Task statement>
The required result is a line count: how many lines in this data hold the word "header". Give only that.

** Provided data follows **

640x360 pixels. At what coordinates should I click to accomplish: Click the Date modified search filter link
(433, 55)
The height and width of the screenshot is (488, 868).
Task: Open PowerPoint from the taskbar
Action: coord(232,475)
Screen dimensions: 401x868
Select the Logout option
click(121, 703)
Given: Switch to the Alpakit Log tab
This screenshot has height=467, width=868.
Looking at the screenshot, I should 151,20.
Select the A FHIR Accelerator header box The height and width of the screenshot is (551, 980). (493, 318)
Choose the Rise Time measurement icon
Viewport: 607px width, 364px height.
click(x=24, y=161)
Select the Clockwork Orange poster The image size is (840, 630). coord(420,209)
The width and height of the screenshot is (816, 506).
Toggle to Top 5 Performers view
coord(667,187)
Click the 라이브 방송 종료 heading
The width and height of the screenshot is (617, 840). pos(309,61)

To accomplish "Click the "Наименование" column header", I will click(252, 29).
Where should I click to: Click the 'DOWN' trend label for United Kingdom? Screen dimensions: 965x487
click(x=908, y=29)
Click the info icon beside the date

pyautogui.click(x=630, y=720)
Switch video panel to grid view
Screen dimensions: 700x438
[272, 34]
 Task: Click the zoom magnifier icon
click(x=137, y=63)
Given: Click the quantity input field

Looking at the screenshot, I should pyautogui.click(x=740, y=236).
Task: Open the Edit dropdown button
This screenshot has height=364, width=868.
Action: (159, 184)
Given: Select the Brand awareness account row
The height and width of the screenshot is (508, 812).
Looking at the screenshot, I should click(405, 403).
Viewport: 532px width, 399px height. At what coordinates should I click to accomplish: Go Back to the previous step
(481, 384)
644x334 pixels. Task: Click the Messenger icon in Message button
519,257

** End of Provided data **

Written response>
2